Items from a dataset:

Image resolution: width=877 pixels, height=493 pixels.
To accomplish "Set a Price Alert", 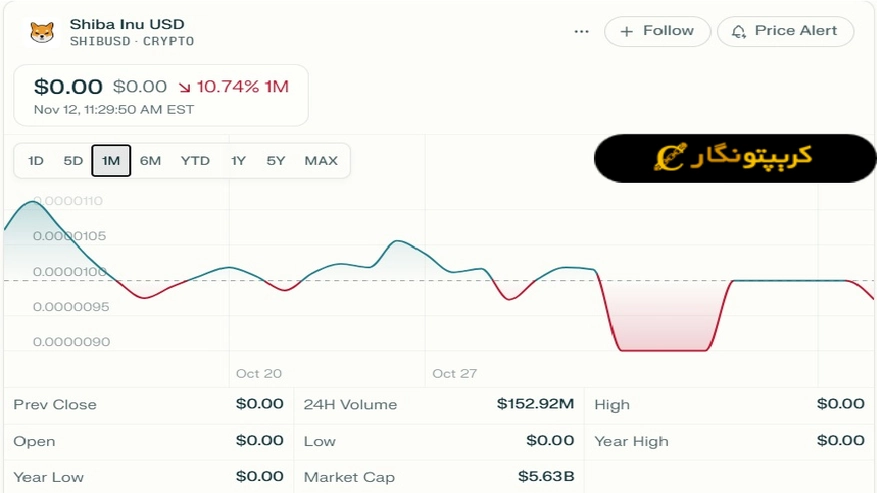I will 785,31.
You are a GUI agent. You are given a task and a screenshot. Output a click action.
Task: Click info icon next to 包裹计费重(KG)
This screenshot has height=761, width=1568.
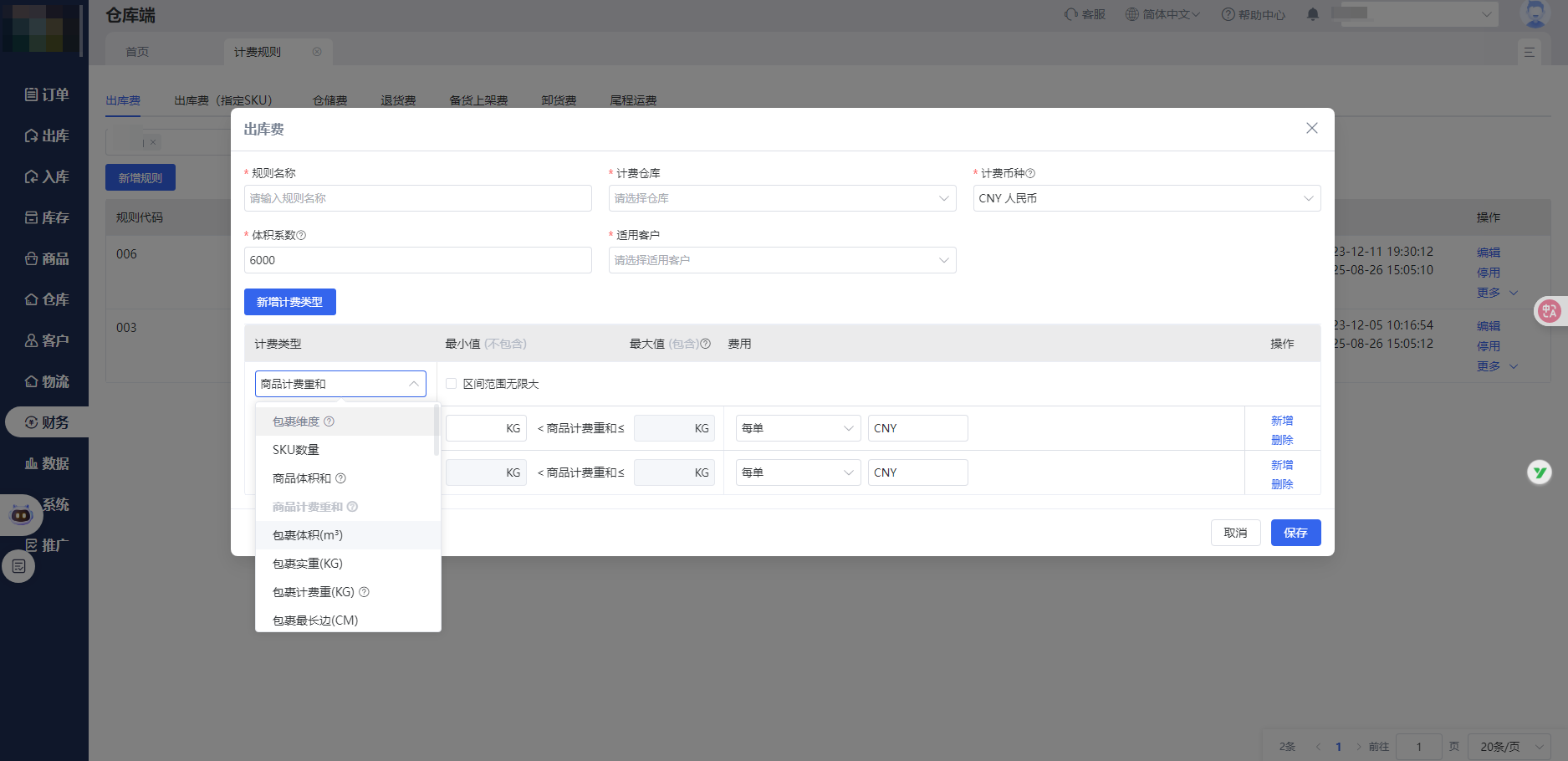coord(364,592)
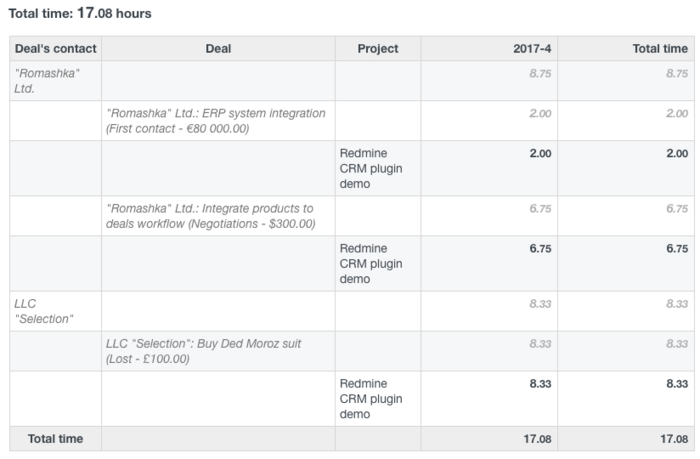Click the "Total time" footer row label

(55, 439)
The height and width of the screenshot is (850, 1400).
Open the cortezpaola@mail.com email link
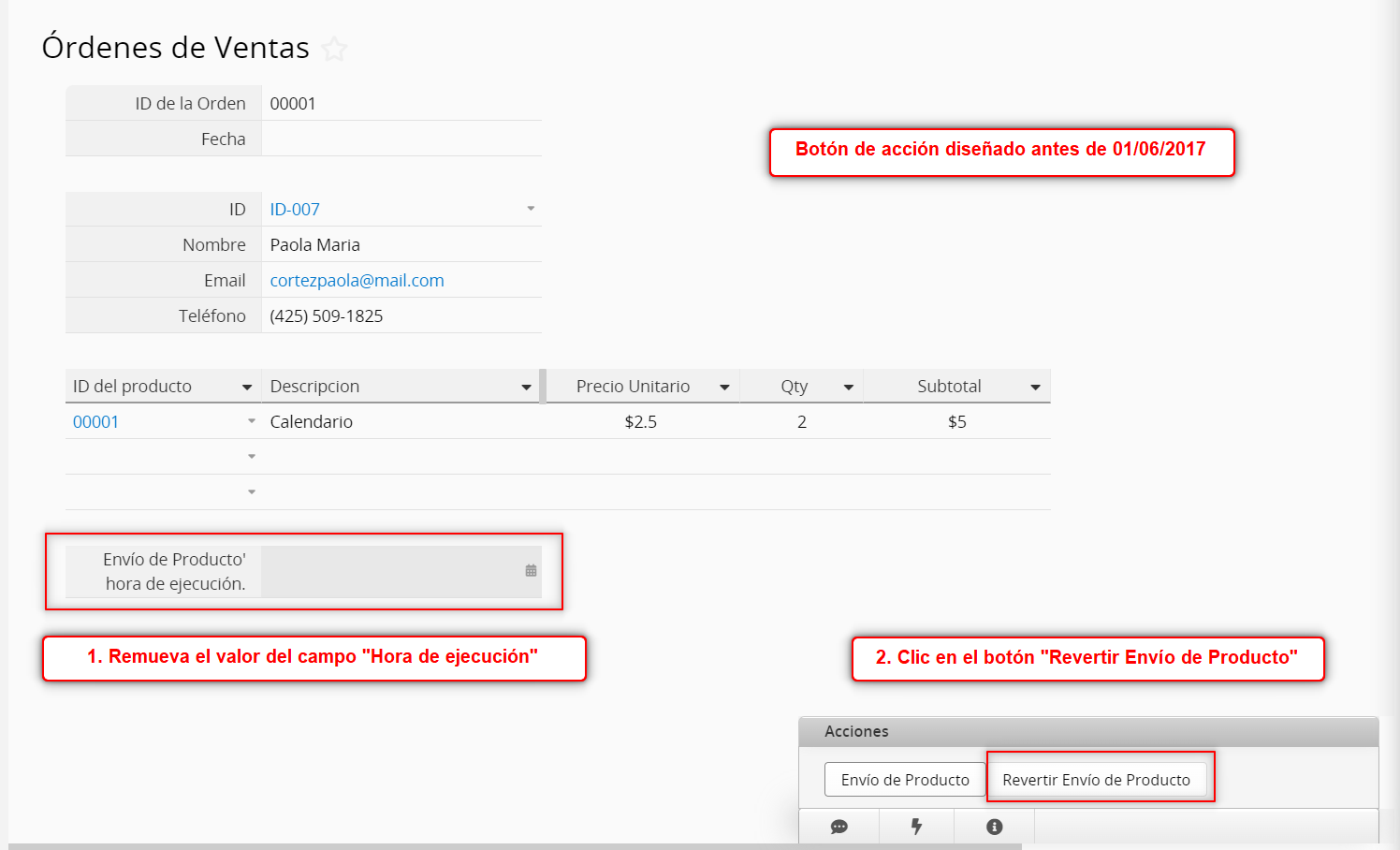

■ Requirement
Pictures are to be left out when the lines from the one containing "Task: Click info icon next to 包裹计费重(KG)" through the end of the records above are repeated exactly; no other line is wanted.

■ Answer box
Task: Click info icon next to 包裹计费重(KG)
This screenshot has height=761, width=1568.
coord(364,592)
Click the "Total time" footer row label

(55, 439)
The height and width of the screenshot is (850, 1400).
Open the cortezpaola@mail.com email link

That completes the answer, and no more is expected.